On April 24, 2016, Heisey hit his first career walk-off home run to give the Nats a win over the Minnesota Twins in 16 innings.

On October 13, 2016, in the deciding game of a 5-game NLDS series with the Los Angeles Dodgers, Heisey hit a pinch-hit two-run home run in the bottom of the seventh inning to pull the hometown Nationals within one run of the Dodgers at a score of 4–3.

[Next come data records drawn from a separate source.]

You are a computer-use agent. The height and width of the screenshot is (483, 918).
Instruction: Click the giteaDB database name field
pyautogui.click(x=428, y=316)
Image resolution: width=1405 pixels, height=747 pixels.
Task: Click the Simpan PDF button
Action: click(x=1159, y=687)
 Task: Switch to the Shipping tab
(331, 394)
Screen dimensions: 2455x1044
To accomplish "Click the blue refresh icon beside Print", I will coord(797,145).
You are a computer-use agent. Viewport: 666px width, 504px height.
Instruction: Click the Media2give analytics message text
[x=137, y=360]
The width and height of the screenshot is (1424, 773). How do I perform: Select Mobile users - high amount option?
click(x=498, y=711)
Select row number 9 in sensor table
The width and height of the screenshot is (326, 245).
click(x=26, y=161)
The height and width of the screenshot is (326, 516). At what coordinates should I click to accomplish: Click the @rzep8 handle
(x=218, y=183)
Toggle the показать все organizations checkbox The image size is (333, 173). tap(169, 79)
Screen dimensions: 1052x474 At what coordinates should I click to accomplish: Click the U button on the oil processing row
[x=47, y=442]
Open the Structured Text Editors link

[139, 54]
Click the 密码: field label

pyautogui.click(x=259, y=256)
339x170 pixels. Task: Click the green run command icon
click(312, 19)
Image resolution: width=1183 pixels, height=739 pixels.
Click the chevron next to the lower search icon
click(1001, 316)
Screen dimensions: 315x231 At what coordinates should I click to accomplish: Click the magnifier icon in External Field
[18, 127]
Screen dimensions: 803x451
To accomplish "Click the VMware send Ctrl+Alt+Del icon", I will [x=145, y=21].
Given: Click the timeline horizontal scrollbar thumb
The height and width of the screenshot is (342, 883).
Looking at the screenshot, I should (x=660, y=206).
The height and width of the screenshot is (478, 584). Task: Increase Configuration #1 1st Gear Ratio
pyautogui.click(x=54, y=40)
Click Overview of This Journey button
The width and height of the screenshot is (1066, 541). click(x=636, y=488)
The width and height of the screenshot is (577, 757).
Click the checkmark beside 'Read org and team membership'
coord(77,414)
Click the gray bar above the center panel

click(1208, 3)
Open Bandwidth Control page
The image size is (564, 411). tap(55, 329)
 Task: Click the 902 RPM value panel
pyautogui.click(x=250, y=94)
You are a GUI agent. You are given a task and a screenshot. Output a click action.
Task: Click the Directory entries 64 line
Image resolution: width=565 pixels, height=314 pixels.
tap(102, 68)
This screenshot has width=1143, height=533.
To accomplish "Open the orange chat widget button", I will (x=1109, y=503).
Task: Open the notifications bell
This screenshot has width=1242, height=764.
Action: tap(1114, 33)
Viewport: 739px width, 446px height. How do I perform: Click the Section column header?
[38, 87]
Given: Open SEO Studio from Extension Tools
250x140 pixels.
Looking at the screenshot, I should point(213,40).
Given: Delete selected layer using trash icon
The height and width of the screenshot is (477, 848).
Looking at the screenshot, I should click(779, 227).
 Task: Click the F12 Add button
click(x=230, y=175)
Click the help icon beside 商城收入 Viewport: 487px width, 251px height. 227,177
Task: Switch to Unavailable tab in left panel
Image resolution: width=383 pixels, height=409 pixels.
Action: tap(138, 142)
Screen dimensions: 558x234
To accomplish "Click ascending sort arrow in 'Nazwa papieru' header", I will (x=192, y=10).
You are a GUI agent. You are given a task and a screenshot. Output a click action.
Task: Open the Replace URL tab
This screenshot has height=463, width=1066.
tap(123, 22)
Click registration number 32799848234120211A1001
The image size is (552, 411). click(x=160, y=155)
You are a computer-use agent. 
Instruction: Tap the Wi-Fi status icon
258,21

In November 2016, Heisey signed a one-year, $1.4 million contract with the Washington Nationals. Heisey did not repeat the production from 2016, hitting just .162 with one home run. He was released by the Nationals on July 30, 2017.

===Minnesota Twins===
On February 13, 2018, Heisey signed a minor league contract with the Minnesota Twins. He was released on March 22, 2018.

==Personal life==
Heisey is the oldest of four children born to Craig and Linda Heisey. His father died in 2007 of amyotrophic lateral sclerosis. He is married to Lisa Heisey. Heisey is a Christian. He is close friends with Stephen Drew, whom he met and developed a rapport with during the 2016 season, when both served as key reserves for the Nationals.